**Exercise**
Write out the lines below exactly, beginning at the one with "Open Visual Studio from the taskbar" and stopping after the one with "This screenshot has height=625, width=1322."; the pictures are not copied.

**Exercise data**
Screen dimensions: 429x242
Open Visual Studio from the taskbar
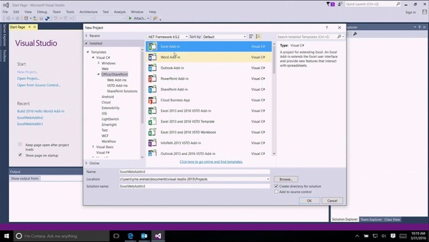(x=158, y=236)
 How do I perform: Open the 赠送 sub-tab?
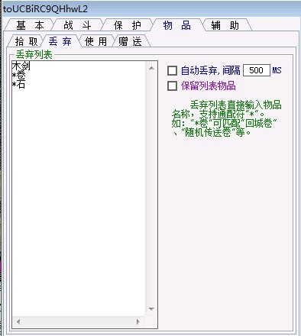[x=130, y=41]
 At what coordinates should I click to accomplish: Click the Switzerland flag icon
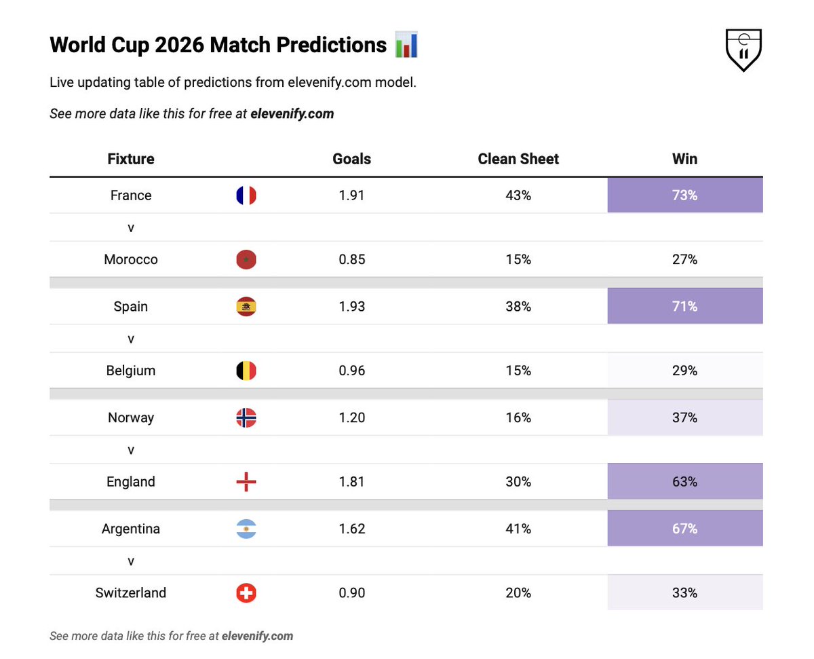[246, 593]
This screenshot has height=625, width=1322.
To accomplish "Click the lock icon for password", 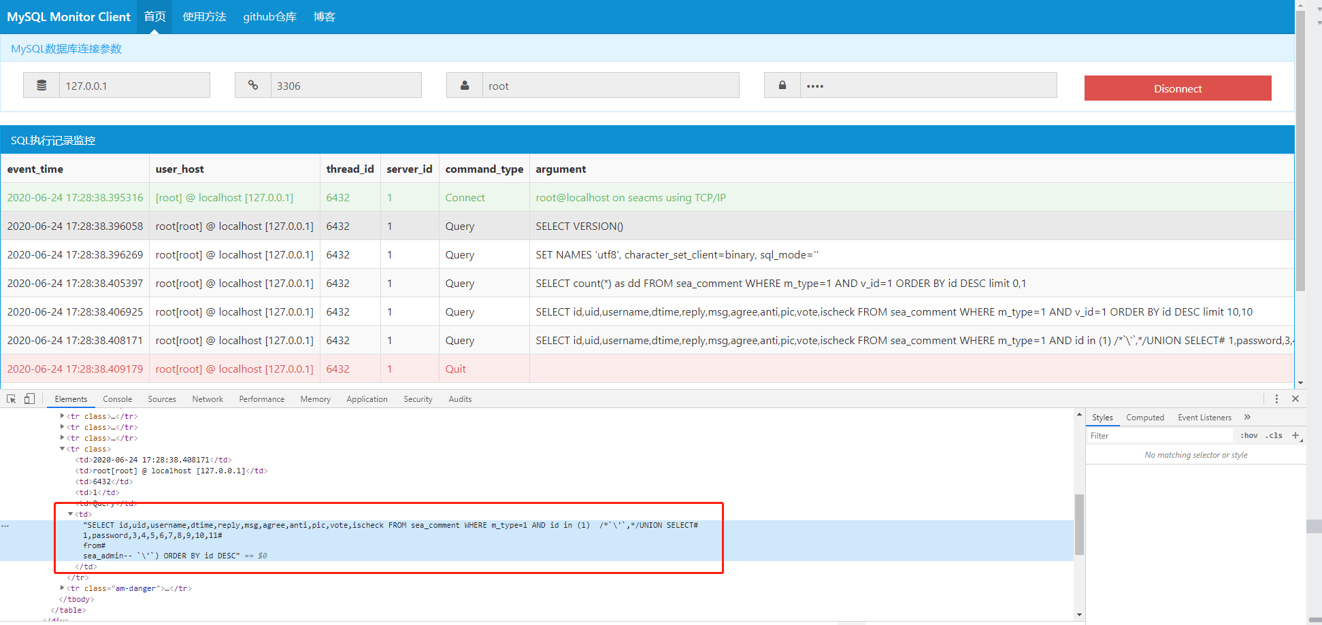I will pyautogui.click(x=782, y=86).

* * *

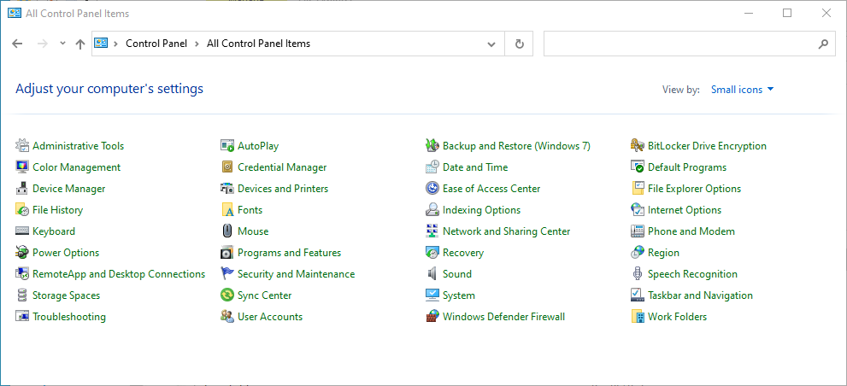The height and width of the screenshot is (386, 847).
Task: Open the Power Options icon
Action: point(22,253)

**Solution to this problem**
Open Visual Studio from the taskbar
(x=158, y=236)
 How do I perform: Open the 赠送 sub-tab?
[x=130, y=41]
 At what coordinates should I click to accomplish: Click the Switzerland flag icon
[246, 593]
This screenshot has height=625, width=1322.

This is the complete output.